I’m sure y’all have heard what’s going on here in Austin, Texas.
Republicans all over the country have aggressively trying to insert their right-wing “values” into our collective lady-business, but few states have taken things as far as Texas. The bill HB2—introduced recently during a special session of Texas Legislature—would severely limit safe, legal abortion in Texas. It limits choice via access and it is complete horseshit, since abortion has been a fundamental federal right protected under the Constitution for over 40 FUCKING YEARS.
This situation really caught the national eye last month, when one amazing politician, Senator Wendy Davis, filibustered a previous version of the bill for nearly 13 hours straight without food, water or the ability to sit down. And who says the government doesn’t condone torture?

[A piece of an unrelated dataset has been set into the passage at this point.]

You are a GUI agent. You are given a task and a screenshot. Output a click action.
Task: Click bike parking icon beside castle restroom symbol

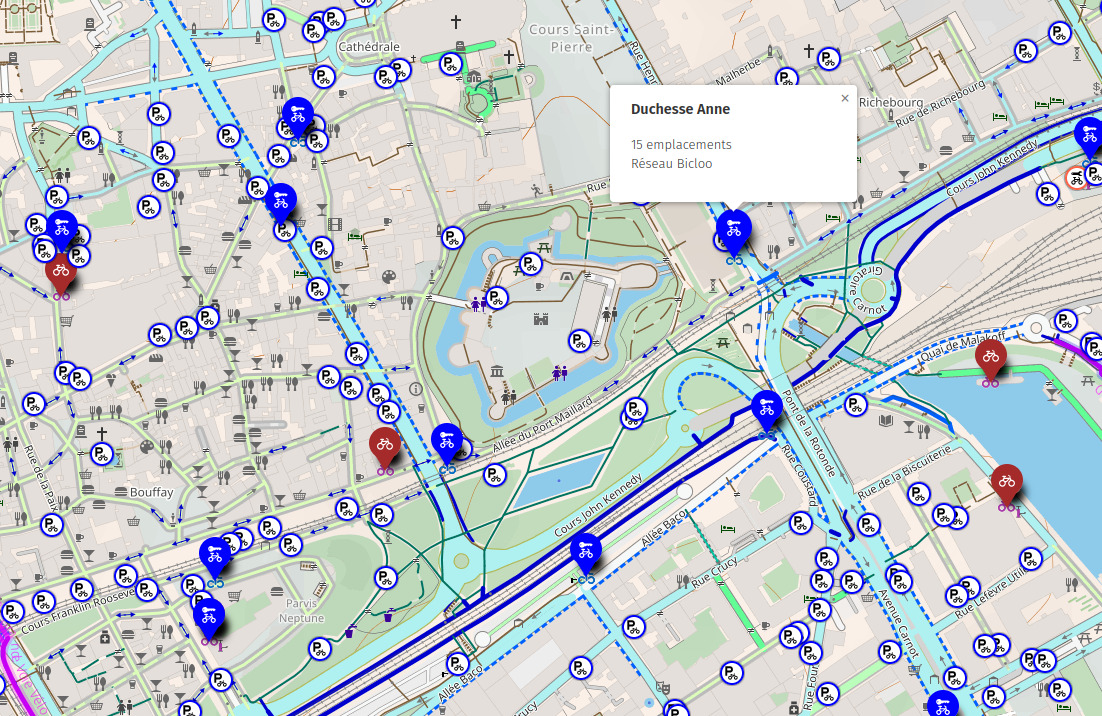(x=497, y=298)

Yes, the eyes of the country are very much on Austin, TX. Yet the Texas State Legislature—overwhelming controlled by Republicans—doesn’t seem to mind appearing like total douchebags and buffoons in front of the media. Not only are their blatant attempts to quell the people's opposition deplorable, but the shenanigans have backfired, igniting a fiery feminist movement both here in Texas and all over the U.S. Oops.

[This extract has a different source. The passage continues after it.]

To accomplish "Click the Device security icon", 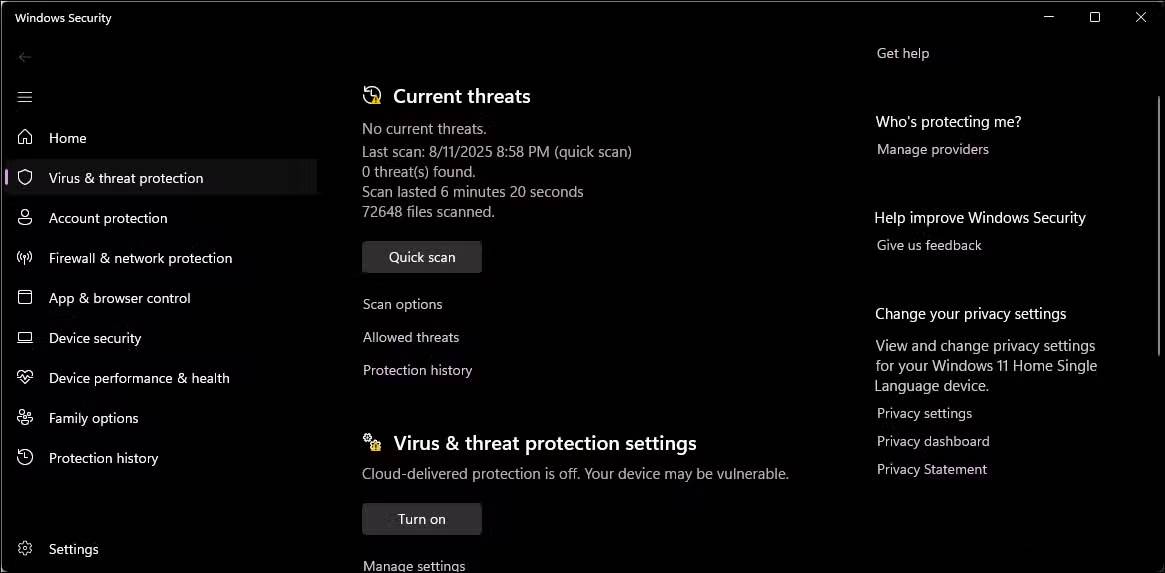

Oh, they look like douchbags by trying to illegally pass an earlier version of the bill, arresting elderly ladies and cutting off testimony they don’t like, but it’s their sheer buffoonery that may prove to be their demise. Conservative Republicans are making themselves look like a secret society of village idiots. Unfortunately, they’re not very good at keeping secrets.
In a scenario that could be the funniest article you never read in The Onion, today’s state capitol fiasco was a doozy.
In preparation for today’s proceedings, the Texas Department of Safety staffed extra officers to help search handbags for the most deadly of weapons: the common tampon. OK, in all fairness maxipads were not exempt from search and seizure. Nor were—in a masterful stroke of irony— condoms. That’s right, folks. Today your tax dollars were hard at work protecting politicians from possible trajectory cotton and accidental cloaking.
Naturally and immediately, this created the world’s funniest shitstorm on Twitter. Activists aptly dubbed the ridiculousness #TamponGate and it has yielded some of the most hilarious material I’ve ever seen on the social network. Professional comedians beware: the amateurs were faster—and maybe funnier—than you on this one.